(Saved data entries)
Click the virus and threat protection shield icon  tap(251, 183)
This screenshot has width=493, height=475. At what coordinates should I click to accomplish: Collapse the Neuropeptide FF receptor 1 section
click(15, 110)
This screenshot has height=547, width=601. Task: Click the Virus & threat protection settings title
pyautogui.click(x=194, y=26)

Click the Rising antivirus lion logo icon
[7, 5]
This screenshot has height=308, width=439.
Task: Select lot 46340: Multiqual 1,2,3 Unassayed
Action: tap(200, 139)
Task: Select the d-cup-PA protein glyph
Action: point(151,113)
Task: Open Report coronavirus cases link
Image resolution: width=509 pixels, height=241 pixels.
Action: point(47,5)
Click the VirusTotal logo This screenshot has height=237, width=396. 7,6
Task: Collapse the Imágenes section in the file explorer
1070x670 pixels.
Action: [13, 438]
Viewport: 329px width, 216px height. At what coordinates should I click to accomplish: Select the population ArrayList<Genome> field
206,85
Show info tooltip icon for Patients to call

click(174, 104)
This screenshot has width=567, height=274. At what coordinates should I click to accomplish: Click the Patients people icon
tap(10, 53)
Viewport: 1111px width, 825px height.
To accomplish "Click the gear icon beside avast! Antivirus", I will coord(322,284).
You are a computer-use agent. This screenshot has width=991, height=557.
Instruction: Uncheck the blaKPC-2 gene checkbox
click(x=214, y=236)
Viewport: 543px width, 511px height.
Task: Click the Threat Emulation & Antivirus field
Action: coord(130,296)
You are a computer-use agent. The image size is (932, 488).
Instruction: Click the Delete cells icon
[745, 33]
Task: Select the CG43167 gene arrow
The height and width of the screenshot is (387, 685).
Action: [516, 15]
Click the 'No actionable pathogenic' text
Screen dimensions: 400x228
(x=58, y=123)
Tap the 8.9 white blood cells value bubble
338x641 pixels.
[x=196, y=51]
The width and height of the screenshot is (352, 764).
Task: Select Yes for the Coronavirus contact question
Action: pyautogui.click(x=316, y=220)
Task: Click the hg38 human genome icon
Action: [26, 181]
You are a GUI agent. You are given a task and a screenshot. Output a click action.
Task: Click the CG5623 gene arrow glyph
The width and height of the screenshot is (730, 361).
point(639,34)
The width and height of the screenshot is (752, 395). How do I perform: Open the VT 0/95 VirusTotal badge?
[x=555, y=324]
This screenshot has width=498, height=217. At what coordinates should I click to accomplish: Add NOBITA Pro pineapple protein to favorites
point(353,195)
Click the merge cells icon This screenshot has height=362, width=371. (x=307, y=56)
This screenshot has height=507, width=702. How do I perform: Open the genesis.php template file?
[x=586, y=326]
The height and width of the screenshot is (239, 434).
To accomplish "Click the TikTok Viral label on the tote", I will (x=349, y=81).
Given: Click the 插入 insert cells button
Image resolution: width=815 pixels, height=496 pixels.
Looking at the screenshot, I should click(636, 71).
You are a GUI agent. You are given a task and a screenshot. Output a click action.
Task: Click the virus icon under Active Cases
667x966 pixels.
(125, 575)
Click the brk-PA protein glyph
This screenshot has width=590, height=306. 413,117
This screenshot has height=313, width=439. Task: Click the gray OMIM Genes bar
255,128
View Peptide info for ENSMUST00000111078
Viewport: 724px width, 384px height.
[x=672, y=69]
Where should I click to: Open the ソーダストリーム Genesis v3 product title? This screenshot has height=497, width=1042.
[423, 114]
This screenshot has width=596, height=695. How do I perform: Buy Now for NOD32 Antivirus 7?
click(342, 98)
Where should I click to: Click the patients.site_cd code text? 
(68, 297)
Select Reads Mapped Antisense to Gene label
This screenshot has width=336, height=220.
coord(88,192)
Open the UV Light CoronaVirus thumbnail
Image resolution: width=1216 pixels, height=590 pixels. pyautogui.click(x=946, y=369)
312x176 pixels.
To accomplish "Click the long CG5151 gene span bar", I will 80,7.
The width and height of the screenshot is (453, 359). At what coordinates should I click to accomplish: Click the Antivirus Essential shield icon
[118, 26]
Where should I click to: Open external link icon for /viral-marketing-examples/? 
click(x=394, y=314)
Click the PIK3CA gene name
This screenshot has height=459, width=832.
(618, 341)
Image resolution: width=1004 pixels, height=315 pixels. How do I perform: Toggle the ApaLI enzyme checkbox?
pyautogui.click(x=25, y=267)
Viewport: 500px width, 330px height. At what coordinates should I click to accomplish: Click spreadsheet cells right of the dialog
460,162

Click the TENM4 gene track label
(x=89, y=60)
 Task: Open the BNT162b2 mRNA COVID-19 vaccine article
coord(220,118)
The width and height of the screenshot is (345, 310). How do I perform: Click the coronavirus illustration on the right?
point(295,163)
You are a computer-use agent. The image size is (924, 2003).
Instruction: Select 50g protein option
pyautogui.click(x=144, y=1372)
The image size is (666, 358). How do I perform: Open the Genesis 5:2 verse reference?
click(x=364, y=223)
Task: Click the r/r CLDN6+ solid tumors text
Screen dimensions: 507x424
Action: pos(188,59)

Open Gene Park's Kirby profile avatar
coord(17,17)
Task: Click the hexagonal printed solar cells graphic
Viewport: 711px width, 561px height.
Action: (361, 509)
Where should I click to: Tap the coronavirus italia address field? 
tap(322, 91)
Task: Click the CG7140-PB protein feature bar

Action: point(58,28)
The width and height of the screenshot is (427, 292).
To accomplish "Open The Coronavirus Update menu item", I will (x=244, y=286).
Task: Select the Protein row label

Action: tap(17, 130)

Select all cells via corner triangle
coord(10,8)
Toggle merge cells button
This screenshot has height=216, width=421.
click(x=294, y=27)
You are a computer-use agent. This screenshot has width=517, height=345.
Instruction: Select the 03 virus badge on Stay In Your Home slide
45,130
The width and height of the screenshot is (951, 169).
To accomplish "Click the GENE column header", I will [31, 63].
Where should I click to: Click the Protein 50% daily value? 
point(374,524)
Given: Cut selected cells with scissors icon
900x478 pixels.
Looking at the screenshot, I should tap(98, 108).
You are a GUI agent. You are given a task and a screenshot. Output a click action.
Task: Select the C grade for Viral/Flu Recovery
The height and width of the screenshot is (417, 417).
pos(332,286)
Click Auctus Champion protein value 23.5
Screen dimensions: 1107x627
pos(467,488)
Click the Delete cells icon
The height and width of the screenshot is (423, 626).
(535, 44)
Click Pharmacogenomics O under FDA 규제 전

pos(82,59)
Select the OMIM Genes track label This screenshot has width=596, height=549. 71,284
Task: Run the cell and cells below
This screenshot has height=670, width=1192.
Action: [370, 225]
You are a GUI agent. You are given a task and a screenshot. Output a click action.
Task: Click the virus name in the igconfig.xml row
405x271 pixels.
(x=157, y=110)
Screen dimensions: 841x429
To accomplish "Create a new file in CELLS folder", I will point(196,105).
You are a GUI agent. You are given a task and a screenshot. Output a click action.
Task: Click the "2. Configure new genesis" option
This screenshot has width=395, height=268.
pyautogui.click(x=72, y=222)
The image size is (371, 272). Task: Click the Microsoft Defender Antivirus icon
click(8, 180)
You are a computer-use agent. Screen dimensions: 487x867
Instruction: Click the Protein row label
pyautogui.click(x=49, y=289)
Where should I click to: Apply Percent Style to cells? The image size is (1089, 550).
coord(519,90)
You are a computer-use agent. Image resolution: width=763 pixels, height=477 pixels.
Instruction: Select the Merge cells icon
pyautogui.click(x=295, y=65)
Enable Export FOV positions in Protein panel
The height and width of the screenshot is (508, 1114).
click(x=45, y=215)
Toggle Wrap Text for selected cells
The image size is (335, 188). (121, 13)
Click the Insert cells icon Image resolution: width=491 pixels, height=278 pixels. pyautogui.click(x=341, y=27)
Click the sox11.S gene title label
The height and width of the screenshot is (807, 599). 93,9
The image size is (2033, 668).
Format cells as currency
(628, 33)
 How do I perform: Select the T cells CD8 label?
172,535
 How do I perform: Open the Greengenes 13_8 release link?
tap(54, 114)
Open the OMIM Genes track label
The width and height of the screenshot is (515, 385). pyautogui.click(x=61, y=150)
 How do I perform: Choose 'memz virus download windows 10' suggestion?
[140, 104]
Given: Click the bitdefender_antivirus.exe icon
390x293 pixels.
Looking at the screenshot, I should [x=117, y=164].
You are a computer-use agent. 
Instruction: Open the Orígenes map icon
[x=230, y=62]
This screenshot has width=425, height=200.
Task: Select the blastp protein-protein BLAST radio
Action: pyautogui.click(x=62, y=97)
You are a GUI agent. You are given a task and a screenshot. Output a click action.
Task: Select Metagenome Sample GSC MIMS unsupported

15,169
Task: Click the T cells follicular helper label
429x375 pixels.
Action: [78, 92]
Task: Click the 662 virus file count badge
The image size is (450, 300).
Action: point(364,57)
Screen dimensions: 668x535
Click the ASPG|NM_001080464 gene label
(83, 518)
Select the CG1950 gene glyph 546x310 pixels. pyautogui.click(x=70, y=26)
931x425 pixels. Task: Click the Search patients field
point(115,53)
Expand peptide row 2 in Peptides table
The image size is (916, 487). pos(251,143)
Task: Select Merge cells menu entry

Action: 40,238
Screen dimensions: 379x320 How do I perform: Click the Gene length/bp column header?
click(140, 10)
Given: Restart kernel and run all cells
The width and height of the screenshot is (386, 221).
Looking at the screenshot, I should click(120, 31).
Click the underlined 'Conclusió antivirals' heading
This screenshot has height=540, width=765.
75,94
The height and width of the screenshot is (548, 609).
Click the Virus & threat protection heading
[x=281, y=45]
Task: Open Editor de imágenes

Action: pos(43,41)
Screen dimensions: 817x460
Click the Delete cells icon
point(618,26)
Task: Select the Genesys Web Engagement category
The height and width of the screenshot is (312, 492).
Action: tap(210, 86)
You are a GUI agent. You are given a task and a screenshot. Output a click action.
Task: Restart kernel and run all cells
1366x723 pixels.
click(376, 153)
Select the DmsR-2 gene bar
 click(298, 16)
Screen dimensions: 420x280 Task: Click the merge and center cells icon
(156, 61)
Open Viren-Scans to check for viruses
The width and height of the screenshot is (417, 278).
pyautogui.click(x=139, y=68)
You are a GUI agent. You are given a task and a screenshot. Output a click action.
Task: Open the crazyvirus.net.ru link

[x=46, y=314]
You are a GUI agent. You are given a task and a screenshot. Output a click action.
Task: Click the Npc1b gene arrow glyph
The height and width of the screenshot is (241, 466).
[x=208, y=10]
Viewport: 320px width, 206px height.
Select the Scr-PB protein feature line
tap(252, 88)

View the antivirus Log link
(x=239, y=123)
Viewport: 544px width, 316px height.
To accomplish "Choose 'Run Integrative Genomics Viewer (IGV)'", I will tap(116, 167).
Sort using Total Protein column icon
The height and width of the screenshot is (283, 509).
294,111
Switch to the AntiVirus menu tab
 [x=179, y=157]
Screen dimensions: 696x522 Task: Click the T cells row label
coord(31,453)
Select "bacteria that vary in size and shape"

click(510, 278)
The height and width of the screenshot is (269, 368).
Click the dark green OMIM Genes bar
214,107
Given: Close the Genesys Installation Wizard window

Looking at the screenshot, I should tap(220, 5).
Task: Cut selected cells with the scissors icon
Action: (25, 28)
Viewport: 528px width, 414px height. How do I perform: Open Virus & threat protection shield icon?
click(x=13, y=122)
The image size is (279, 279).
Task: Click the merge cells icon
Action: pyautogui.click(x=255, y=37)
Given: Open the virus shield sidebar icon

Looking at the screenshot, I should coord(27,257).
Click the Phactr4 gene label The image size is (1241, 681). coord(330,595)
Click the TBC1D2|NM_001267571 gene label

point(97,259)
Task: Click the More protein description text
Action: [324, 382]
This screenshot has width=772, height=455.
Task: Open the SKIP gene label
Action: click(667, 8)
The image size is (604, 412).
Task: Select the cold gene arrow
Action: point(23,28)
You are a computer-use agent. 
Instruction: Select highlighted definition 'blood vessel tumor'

* WHAT THE TASK REQUIRES: Count the lines above in which the string "name" occurs. Give that number and nothing else.

* EXERCISE RESULT: 2